Tuesday, 6 September 2016

What are .hex files?

You must have come across .hex files by now. Every time you compile a program on the micro:bit website you end up with one. You copy it to your device and the program runs. Every time we post a project on this blog we include a .hex file. Every time you hit the Flash button in Mu it silently and secretly creates a hex files and automatically copies it to your micro:bit. But what are .hex files, how do they work and why should we care about them?

The Intel HEX Format

The micro:bit's .hex format is actually not all that special, in fact the format was created by Intel way back in 1988. Intel set out to define a simple format that they could use to load binary programs and data into their processors. They wanted it to be ASCII (human readable) rather than the hard-to-read binary that computers needed so they devised a simple way to encode the binary data as ASCII characters. They also defined the format to be able to specify where in the target device's memory the data should be stored and where the device should start executing the code from. Because the format was so simple it was easy for them to write code for their processors that would load and run one of these files. The format soon became a favourite and is now supported for everything from microprocessors to EPROM programmers to.. your micro:bit.

How Does It Work?

The format is straightforward, a sample line looks like this:
:1047D0001EE0019B201C013303990193FFF71AFB94
Every character of the line (apart from the very first colon) represent one hexadecimal digit. Two hexadecimal digits make a single byte of data. Each line of the file follows the exact same format:
  • Start code. This is the : symbol at the start of the line.
  • Byte count. Two bytes to indicate how much data there will be in the data field.
  • Address. Address to store the data at.
  • Record type. What type of data is in this line.
  • Data. The actual data.
  • Checksum. A simple checksum that is used to ensure the integrity of the data.
We won't go into more detail than this here - if you want to know more then take at look at the Wikipedia entry or, if you're having trouble sleeping, dive into Intel's original specification document.

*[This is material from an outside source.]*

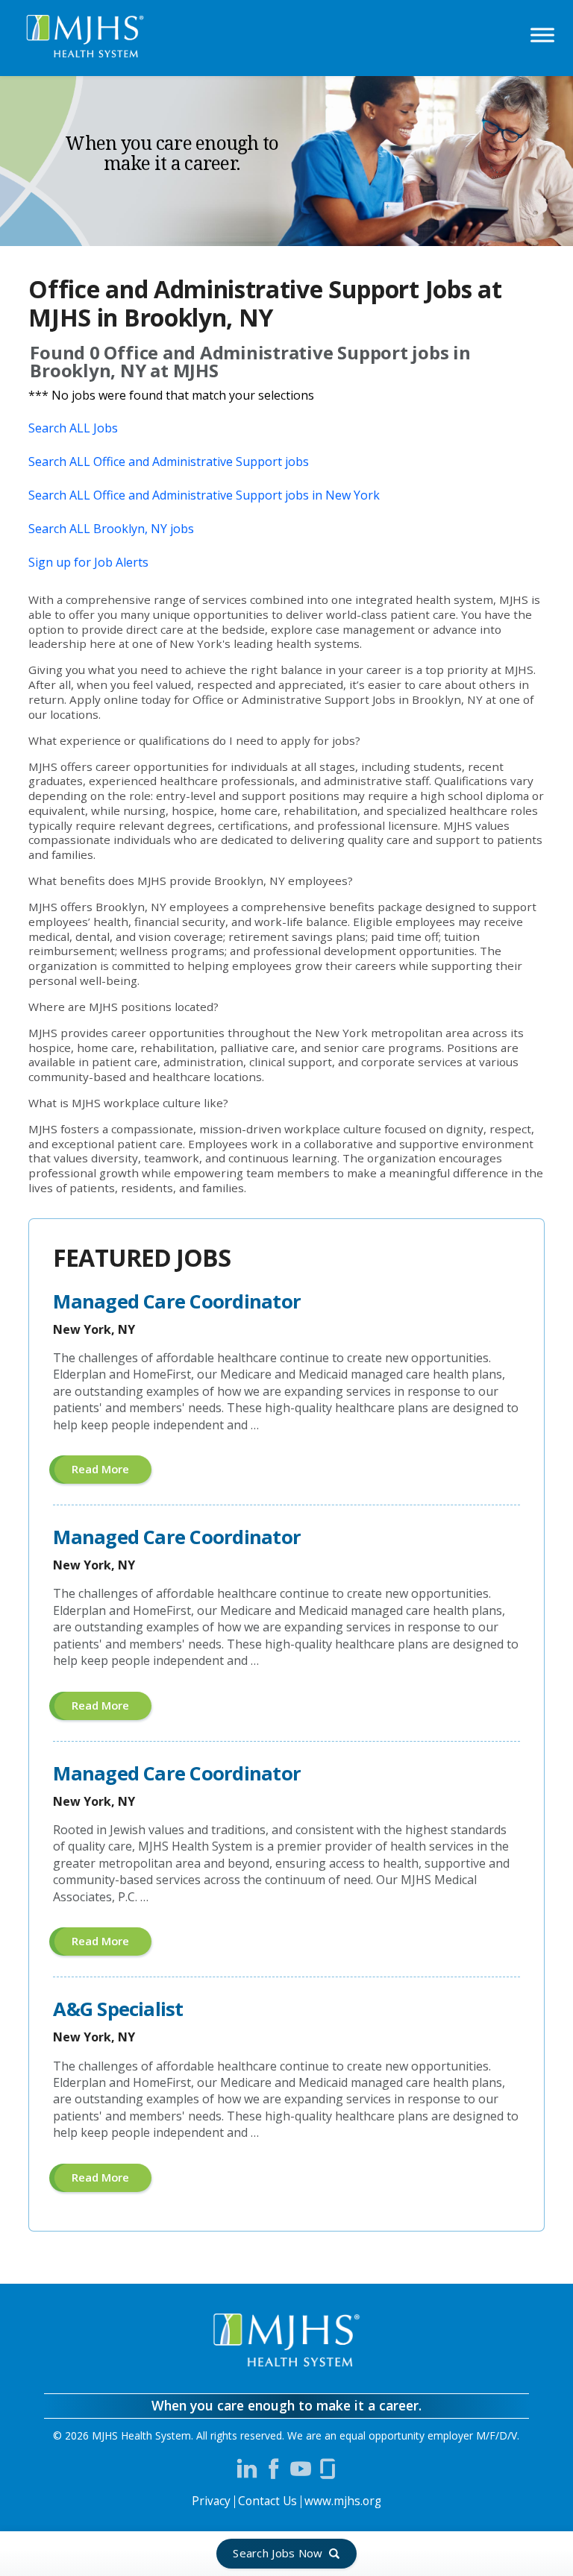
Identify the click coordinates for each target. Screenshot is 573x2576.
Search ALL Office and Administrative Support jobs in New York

What Does A MicroPython .hex File Look Like?

Let's write a simple Python script and compile it into a hex file. Here's the script:

from microbit import *

display.show('Hello World')

And here's resulting the .hex file.
simple_script_1.hex

The raw .hex file is not very exciting or readable, so here's an annotated version which shows what each line means:
simple_script_1.dump

Although there are lots of possible record types in the HEX format you'll only see four types used here:
  • ELA. Short for Extended Segment Address. This tells the micro:bit where in memory to store the data
  • DAT. This is the actual data. You can see it in hexadecimal format as well as ASCII.
  • SLA. Start Linear Address. Tells the micro:bit where to start executing the code from.
  • EOF: A marker for end-of-file, meaning that there is no more data to follow.
Take a look through the file and you'll see lots of unreadable junk in there (this is generally the actual machine code that the processor runs) as well as some readable text. The majority of the file is the Phython interpreter. If you look closely you'll see all the function and modules names, help text and error messages in there. But then.. right at the very bottom of the file you'll see what looks like the text for our script, and that's exactly what it is!

Now, what happens if we write a different script?

# A slightly longer script this time..

from microbit import *

display.show('Goodbye World')

simple_script_2.hex

simple_script_2.dump

Notice anything interesting in the dump file? Well, almost all of the file is exactly the same. In fact there are only a few lines of difference and those few lines are the ones that we already identified as containing the data for our script.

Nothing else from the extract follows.